Until now, the provisions of such Directives were applied in the case of both EU Member States and EFTA States.
The condition for a 10% holding of the share capital of a Romanian legal entity shall be one (1) year (as to the formerly set 2 (two) years).
Title VI – Value Added Tax
- Tax base for the supply of goods and provision of services inside the country According to the new provisions, the cost of insurance, when the lessor itself insures the item that is subject of a lease agreement and then charges such cost to the lessee, shall not be included in the VAT base.
- Adjustment of the tax base and of VAT - changes are brought to the adjustment of the VAT base (i.e. when contracts referring to supply of goods / provision of services are rescinded), as well as to the cases in which taxable persons are obligated to adjust the VAT (e.g. when no evidence is provided under probative documents issued by judicial bodies for stolen goods);
- capital goods the purchase of which is subject to a 50% limitation on the right to deduct the tax related to the purchase, intra-Community acquisition, importation, renting or lease of vehicles, when such vehicles are not used exclusively for economic purposes, shall be exempt from the adjustment of deductible VAT.
- VAT Refund
Taxable persons that are not established in Romania, are not registered and are not obligated to register for VAT purposes in Romania, having the right to claim VAT refund on the importation and acquisition of goods / services performed in Romania, shall no longer be required to provide evidence of VAT payment.
Title VII – Excise Duties
Starting 1 January 2014, the sale of cigarettes by natural persons at a price lower than the declared retail price shall be deemed a contravention.
The sales bonus plan shall not be applicable to excisable products (processed tobacco, alcoholic beverages other than beer and wine) bearing fiscal markings.

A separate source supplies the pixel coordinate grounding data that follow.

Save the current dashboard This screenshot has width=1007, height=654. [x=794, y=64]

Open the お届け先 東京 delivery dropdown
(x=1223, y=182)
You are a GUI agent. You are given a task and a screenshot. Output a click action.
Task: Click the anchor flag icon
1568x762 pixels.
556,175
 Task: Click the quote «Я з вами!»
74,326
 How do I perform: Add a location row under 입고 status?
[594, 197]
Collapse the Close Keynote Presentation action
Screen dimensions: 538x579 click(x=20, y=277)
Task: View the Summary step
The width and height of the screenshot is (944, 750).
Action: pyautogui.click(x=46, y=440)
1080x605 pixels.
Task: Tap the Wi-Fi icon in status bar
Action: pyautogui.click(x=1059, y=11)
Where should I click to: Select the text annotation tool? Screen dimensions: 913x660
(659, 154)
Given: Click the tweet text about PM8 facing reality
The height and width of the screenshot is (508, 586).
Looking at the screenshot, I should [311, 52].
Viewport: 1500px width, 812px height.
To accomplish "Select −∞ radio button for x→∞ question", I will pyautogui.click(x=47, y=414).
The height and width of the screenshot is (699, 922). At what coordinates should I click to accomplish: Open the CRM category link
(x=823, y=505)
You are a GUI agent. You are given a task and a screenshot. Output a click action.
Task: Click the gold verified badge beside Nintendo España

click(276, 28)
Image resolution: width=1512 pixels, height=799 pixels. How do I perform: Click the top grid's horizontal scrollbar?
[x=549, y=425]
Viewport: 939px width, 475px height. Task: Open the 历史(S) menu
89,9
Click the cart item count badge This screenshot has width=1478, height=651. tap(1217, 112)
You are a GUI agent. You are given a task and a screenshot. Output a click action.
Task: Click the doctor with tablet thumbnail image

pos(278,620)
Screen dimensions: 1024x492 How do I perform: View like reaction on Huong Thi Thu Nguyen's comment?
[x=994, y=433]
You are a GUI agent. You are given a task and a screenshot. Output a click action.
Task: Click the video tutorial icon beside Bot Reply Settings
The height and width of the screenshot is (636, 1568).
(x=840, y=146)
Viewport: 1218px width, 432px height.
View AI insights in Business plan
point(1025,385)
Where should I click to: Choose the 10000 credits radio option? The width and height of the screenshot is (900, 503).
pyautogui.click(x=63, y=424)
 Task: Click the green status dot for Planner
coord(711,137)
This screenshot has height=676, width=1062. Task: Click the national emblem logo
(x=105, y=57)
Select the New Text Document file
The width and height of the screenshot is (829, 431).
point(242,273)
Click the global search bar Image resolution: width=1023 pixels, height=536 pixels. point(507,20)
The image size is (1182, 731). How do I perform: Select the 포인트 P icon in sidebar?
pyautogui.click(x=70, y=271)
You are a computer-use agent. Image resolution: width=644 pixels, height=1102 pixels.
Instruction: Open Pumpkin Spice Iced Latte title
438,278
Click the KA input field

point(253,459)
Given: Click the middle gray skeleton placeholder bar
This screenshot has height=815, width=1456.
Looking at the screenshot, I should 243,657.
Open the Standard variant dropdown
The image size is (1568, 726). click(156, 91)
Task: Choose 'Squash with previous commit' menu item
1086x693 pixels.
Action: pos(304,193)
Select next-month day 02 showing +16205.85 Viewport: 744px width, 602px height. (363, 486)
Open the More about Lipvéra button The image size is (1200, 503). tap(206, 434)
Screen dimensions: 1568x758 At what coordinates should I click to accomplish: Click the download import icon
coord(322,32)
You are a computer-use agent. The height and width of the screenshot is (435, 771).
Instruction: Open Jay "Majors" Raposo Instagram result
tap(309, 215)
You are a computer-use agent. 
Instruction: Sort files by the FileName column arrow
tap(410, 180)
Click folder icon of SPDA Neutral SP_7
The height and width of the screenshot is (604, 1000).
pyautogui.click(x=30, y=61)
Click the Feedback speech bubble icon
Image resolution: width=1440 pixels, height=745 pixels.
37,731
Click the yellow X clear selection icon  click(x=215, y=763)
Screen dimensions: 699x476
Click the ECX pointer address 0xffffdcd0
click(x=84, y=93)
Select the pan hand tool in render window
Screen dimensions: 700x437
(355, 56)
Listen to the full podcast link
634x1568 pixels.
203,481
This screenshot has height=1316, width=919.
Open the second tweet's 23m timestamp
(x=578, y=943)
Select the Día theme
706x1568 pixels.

When such products are sold at discount, their price may not be lower than the costs incurred for the production, importation or sale of excisable products to which value added tax and excise duty add.
An exceptional rule has been established with regard to the rate of exchange used for the conversion of excise duties expressed in EUR / unit of measure into RON, applicable in the case in which the rate of exchange set for the first working day of October last year is lower than the rate of exchange established on the first working day of October the year preceding last
Starting 1 January 2014, the level of excise duties on the products specified below shall be higher:
Title IX3 – Tax on Construction
The tax on construction shall be paid by:
- Romanian legal entities, excepting public institutions, national research and development institutes, associations, foundations and other non-lucrative legal entities;
- foreign legal entities carrying on their business through a permanent establishment in Romania;
- foreign legal entities that have their registered office in Romania and are established in compliance with the European legislation;
- the beneficiary of construction, in the case of finance lease, and by the lessor, in the case of operating lease.
Tax shall be paid for class I construction, as evidenced in the List of Fixed Assets grouped by classes and normal useful life,
except for the buildings on which tax is paid in accordance with Title IX of the Tax Code.
This tax shall be calculated by applying the 1.5% rate to the carrying value of the respective construction, as recorded in
the account books on 31 December the previous year; certain exceptions are mentioned in this respect.
When the taxable profit is calculated, the expense related to the tax on construction shall be deductible.
The tax on construction shall be calculated and declared by the 25th of May, included, in the year in which it should be paid, and shall be paid in two equal instalments, i.e. by the 25th of May and the 25th of September, respectively.
The above-referenced Ordinance also contains provisions regarding taxpayers that have ceased existing and taxpayers
that have been established in the course of this year.